┌──

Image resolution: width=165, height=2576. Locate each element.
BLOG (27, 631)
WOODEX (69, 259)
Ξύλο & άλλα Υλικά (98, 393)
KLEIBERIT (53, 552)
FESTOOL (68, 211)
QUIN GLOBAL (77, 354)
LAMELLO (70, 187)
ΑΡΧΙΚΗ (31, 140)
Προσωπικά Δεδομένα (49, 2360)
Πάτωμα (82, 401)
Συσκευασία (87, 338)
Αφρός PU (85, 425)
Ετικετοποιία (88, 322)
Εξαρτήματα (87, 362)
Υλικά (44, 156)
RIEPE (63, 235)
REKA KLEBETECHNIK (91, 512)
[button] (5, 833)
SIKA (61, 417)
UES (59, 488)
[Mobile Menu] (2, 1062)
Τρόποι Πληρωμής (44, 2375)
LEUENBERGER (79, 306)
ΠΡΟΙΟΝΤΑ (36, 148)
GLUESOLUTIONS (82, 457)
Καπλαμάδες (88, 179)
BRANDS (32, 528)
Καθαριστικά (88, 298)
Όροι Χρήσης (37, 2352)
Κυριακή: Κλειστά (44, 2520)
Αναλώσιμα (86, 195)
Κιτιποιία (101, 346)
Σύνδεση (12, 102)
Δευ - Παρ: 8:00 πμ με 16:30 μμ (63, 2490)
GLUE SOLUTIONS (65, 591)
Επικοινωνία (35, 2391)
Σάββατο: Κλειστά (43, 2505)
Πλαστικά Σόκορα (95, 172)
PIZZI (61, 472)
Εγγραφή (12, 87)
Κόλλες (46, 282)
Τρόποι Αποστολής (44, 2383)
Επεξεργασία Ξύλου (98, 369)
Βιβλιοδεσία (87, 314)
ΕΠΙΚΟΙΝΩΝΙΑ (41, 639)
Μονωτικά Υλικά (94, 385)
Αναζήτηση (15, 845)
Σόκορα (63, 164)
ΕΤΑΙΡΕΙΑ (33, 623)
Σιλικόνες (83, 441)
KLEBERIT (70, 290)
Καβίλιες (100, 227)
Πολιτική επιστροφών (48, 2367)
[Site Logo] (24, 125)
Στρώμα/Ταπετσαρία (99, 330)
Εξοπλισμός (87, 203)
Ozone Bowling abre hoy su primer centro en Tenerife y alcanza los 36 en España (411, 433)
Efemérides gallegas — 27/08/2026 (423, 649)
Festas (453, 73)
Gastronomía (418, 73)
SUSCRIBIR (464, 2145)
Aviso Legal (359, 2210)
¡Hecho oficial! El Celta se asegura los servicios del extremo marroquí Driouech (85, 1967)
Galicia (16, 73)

└──

**YOUR INSTRUCTIONS**
Set down the whole listing exactly.

**RESULT FOR THIS TASK**
Image resolution: width=165, height=2576. Locate each element.
BLOG (27, 631)
WOODEX (69, 259)
Ξύλο & άλλα Υλικά (98, 393)
KLEIBERIT (53, 552)
FESTOOL (68, 211)
QUIN GLOBAL (77, 354)
LAMELLO (70, 187)
ΑΡΧΙΚΗ (31, 140)
Προσωπικά Δεδομένα (49, 2360)
Πάτωμα (82, 401)
Συσκευασία (87, 338)
Αφρός PU (85, 425)
Ετικετοποιία (88, 322)
Εξαρτήματα (87, 362)
Υλικά (44, 156)
RIEPE (63, 235)
REKA KLEBETECHNIK (91, 512)
[button] (5, 833)
SIKA (61, 417)
UES (59, 488)
[Mobile Menu] (2, 1062)
Τρόποι Πληρωμής (44, 2375)
LEUENBERGER (79, 306)
ΠΡΟΙΟΝΤΑ (36, 148)
GLUESOLUTIONS (82, 457)
Καπλαμάδες (88, 179)
BRANDS (32, 528)
Καθαριστικά (88, 298)
Όροι Χρήσης (37, 2352)
Κυριακή: Κλειστά (44, 2520)
Αναλώσιμα (86, 195)
Κιτιποιία (101, 346)
Σύνδεση (12, 102)
Δευ - Παρ: 8:00 πμ με 16:30 μμ (63, 2490)
GLUE SOLUTIONS (65, 591)
Επικοινωνία (35, 2391)
Σάββατο: Κλειστά (43, 2505)
Πλαστικά Σόκορα (95, 172)
PIZZI (61, 472)
Εγγραφή (12, 87)
Κόλλες (46, 282)
Τρόποι Αποστολής (44, 2383)
Επεξεργασία Ξύλου (98, 369)
Βιβλιοδεσία (87, 314)
ΕΠΙΚΟΙΝΩΝΙΑ (41, 639)
Μονωτικά Υλικά (94, 385)
Αναζήτηση (15, 845)
Σόκορα (63, 164)
ΕΤΑΙΡΕΙΑ (33, 623)
Σιλικόνες (83, 441)
KLEBERIT (70, 290)
Καβίλιες (100, 227)
Πολιτική επιστροφών (48, 2367)
[Site Logo] (24, 125)
Στρώμα/Ταπετσαρία (99, 330)
Εξοπλισμός (87, 203)
Ozone Bowling abre hoy su primer centro en Tenerife y alcanza los 36 en España (411, 433)
Efemérides gallegas — 27/08/2026 (423, 649)
Festas (453, 73)
Gastronomía (418, 73)
SUSCRIBIR (464, 2145)
Aviso Legal (359, 2210)
¡Hecho oficial! El Celta se asegura los servicios del extremo marroquí Driouech (85, 1967)
Galicia (16, 73)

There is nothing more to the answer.